La similitud de funcionamiento entre estas máquinas coloniales (religiosas y militaristas) reposa en una comparable negación imaginaria: se concibe la fundación del Estado como el asentamiento de un pueblo sobre un vacío previo. Si la guerra se impone de un modo tan obsesivo, se debe a que no hay cómo reconocer, desde sus propias categorías, el lenguaje de las poblaciones preexistentes que reclaman su territorio obstinadamente poniendo en cuestión la matriz colonial de constitución de lo nacional. Palestinos, pieles rojas y mapuches se sitúan así en la línea de fuego antiterrorista.

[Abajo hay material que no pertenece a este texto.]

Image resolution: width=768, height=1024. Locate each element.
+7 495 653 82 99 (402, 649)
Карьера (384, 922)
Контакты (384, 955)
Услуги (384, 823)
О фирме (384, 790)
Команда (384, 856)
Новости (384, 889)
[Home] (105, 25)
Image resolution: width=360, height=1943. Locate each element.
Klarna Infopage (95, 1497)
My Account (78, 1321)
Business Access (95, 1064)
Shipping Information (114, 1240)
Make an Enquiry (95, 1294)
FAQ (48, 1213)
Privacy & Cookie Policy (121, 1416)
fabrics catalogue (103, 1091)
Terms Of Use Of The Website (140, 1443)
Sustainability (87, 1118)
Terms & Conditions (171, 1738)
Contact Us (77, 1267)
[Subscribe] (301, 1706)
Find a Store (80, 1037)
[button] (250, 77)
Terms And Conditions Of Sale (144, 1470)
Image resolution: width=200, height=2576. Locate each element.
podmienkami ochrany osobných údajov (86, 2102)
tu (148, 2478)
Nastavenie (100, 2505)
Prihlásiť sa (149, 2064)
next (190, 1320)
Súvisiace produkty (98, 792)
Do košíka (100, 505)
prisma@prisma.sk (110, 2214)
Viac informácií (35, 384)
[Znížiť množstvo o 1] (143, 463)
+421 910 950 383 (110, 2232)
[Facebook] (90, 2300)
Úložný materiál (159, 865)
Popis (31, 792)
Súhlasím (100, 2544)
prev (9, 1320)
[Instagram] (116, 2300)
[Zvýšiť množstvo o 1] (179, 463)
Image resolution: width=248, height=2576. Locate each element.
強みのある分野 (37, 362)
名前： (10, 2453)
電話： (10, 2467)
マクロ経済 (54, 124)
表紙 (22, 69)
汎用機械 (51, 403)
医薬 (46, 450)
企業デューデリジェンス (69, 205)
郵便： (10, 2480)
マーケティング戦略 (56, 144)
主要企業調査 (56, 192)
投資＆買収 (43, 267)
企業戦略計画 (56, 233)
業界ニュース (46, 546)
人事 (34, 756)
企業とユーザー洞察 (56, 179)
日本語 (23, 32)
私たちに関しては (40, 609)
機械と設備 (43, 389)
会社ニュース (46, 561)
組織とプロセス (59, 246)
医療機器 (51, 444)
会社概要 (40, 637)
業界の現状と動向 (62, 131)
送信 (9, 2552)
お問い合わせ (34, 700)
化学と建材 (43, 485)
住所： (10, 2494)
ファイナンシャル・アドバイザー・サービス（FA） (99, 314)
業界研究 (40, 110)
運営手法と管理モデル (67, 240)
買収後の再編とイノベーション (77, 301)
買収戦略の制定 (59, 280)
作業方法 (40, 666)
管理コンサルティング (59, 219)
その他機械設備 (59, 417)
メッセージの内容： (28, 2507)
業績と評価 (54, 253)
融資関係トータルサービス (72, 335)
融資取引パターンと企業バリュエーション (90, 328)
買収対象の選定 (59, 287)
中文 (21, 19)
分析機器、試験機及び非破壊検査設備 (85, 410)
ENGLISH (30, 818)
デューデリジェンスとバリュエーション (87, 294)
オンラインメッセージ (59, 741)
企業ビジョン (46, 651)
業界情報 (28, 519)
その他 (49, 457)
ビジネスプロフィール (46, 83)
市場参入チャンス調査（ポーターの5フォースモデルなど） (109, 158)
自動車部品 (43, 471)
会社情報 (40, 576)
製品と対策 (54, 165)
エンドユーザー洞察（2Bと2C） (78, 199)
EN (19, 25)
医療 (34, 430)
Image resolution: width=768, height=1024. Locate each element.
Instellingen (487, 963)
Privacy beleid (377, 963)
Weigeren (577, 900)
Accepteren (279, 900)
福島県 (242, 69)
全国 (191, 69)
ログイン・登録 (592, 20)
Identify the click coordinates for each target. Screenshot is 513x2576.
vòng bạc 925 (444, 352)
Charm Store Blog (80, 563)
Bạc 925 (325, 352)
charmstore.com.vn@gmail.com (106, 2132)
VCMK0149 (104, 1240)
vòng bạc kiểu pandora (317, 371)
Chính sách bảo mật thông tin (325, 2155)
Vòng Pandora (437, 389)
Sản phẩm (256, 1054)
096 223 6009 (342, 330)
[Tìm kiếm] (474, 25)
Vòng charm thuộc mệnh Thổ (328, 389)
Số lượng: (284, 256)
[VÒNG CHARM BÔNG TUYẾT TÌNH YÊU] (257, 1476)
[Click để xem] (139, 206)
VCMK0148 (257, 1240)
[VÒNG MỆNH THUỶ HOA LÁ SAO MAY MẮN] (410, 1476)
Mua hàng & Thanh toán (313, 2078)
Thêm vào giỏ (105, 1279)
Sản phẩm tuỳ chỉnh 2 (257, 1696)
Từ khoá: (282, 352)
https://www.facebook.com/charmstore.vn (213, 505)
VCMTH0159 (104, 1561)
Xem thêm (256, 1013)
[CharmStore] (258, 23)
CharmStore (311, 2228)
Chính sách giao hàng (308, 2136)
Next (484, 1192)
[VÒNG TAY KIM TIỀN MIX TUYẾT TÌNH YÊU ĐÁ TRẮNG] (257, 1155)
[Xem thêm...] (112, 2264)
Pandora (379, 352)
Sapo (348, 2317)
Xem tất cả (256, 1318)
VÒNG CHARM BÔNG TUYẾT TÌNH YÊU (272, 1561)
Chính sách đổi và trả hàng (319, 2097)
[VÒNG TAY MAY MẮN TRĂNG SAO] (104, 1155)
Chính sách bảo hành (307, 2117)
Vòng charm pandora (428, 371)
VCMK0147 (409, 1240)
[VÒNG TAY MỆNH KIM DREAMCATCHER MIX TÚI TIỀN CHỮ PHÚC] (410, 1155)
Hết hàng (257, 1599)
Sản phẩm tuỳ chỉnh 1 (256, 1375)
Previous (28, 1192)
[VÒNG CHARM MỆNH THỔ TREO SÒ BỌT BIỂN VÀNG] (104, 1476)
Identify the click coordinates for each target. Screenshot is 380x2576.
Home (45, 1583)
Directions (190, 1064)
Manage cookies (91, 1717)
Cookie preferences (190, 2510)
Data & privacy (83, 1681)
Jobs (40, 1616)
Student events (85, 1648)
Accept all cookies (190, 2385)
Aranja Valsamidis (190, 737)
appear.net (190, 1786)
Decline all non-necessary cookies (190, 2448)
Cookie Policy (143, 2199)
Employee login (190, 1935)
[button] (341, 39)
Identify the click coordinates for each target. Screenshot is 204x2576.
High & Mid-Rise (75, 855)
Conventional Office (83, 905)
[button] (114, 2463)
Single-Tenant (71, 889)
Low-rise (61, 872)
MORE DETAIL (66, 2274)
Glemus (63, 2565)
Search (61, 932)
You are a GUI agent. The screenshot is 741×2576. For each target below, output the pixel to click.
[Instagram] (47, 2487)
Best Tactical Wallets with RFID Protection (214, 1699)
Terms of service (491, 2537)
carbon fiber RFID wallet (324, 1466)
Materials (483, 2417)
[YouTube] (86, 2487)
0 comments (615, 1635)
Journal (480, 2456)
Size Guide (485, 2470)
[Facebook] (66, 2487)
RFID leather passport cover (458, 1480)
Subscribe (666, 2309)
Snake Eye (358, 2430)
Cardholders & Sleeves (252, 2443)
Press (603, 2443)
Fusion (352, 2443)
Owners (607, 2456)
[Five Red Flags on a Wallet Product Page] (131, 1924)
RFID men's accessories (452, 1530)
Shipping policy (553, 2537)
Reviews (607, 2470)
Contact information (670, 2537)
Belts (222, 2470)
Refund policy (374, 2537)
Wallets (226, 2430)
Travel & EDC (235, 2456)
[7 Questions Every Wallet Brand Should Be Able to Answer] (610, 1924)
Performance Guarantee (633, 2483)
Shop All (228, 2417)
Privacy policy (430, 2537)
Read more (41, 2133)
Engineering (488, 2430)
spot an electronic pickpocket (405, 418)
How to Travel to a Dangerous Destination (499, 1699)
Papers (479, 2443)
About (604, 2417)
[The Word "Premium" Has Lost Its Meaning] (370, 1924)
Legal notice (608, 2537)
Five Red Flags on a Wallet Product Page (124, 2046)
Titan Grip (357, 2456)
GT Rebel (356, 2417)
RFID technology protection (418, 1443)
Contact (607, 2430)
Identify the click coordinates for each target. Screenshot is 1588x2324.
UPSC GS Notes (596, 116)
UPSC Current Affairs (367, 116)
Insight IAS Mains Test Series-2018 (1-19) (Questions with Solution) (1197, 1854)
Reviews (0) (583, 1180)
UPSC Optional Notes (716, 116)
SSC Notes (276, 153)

El filósofo argentino León Rozitchner escribió hace medio siglo que ser judío no era simplemente saberse relacionado con cierto pueblo subsistente de la antigua Palestina, sino sobre todo haber padecido la mirada fría del antisemita, lo “inhumano en lo humano”. La más radical de las hostilidades es aquella que se dirige a lo que uno es (al ser en tanto que ser, lo que se es y no hay como cambiar). Esa experiencia vivida por los judíos era para Rozitchner un indicador de una transición posible hacia la izquierda: habiendo sufrido el dolor de la negación humana en su ser personal, al judío se le abre el camino a la identificación con aquellos despreciados en su ser negros, indios, mujeres o proletarios. Y palestinos. En lugar de esto, la política del Estado de Israel (y aquí en la Argentina, la de los judíos de la DAIA) se orientó paradójicamente a abrazar el complejo de fuerzas técnicas, teológicas, económicas y geopolíticas que convergieron en las causas del genocidio nazi. Durante sus últimos años, Rozitchner se preguntaba si aun era posible seguir siendo judío (pregunta que en sí misma lo colocaba en el linaje humanista en que se reconocen los textos de Spinoza, Marx y Freud).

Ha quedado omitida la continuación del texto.